Brand had made her feel that. Always. She’d been twelve when her family had moved in next door to his, he’d been seventeen.
Just setting eyes on him had been enough to make her whole day go as topsy-turvy as her insides. Filled with a kind of wonder, and an impossible hope.
Sophie had loved the man who stood behind her in the darkness as desperately as only a young teen could love. She had loved him un-realistically, furiously, unrequitedly.
The fact that she had been only the teeniest glitch on Brand Sheridan’s radar had intensified her feelings instead of reducing them.
She felt the familiar shiver in her belly—the damn something missing—when he spoke, his voice rough around the edges, sexy as a touch.
“What the hell?”
She knew his eyes to be a shade of blue that was deeper than sapphire. But in the shadows where he stood, they looked black, sultrier than the summer night, smoky with new and unreadable mysteries.
For a moment she was absolutely paralyzed by his puzzled gaze on her. But then she came to her senses and lurched to her feet.
This was not how Brand Sheridan was going to see her after an eight-year absence! Pathetic.
Sophie scrambled toward the safety of the little hole in the hedge that she could squeeze through, and that she hoped he couldn’t—or wouldn’t. She would have made it, too, if she hadn’t remembered the damned box.
She wasn’t leaving it there for him to find, a box full of her romantic notions, as ridiculously unrealistic as a princess leaving a glass slipper for her prince to find.
The rest of the town might know she was pathetic, still think of her affectionately as their sweet geek—a romantic catastrophe now adding to her reputation—but she could keep it a secret from him.
She turned back, grabbed the box and then, disaster. She tripped over the hem of a dress she had left too long in the hope it would make her look taller and more graceful as she glided down the aisle.
Sophie crashed to the ground, face-first, and the box sailed from her hands and spilled its contents to the wind. Papers and pictures scattered.
He moved toward her before she could find her breath or her feet.
And then his hand was on her naked shoulder, and he turned her over. And she gazed up into his face and felt the sizzle of his hand on the tender flesh of her shoulder, whatever had been missing between her and Gregg bubbled up so sweetly in her it felt as if she had drunk a bottle of champagne.

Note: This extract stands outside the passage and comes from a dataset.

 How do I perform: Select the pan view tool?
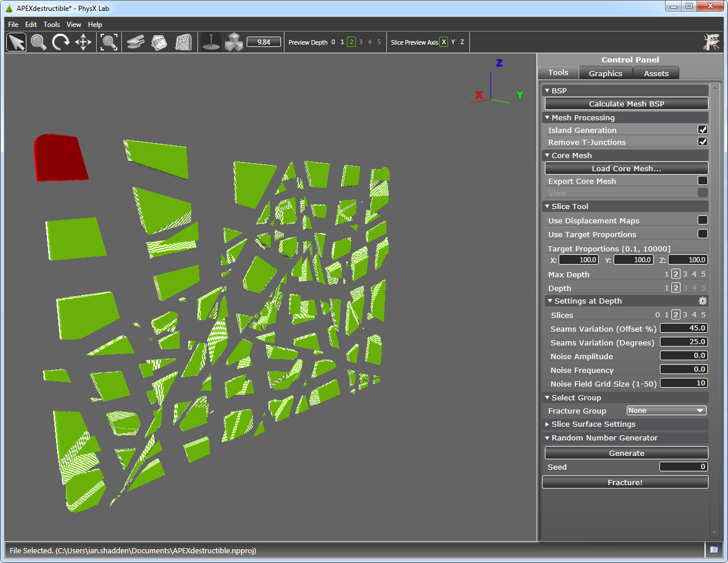pyautogui.click(x=83, y=41)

He stared down at her, his brow furrowed, his expression formidable and almost frightening. This was Brand?
And then the hard lines of his face softened marginally. Puzzlement knitted the line of dark brows. “Sweet Pea?”

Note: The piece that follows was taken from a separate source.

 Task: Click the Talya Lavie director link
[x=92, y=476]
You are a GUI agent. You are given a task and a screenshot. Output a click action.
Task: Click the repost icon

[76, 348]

She drank in his face. Still a face that could stop the sun, but a new dimension to it, the lines cast in steel, his eyes colder, she thought, dazed. Something in his expression that had never been there. Haunted.
His hand moved from her shoulder, he brushed a smudge of something from her cheek.
It would be way too easy to mistake the leashed strength in those hands for all kinds of things that it wasn’t.
Just taking care of his awkward-situation-prone little neighbor, as always. Picking her up and dusting her off after yet another catastrophe. Her love for him giving her an absolute gift for clumsiness, for downright dumbness, for attracting mishap and mayhem.
She closed her eyes against the humiliation of it. The truth was, in those tender adolescent years after he had gone away and joined the military, she had imagined his return a million times. Maybe a zillion. The day he would come home and discover her. Not a gawky teenager with not a single curve, unless you counted the metallic one of the braces on her teeth.
But a woman.
She had imagined his voice going husky with surprise. Delight. Sophie, you’ve become so beautiful.
But of course, nothing ever went as she imagined it.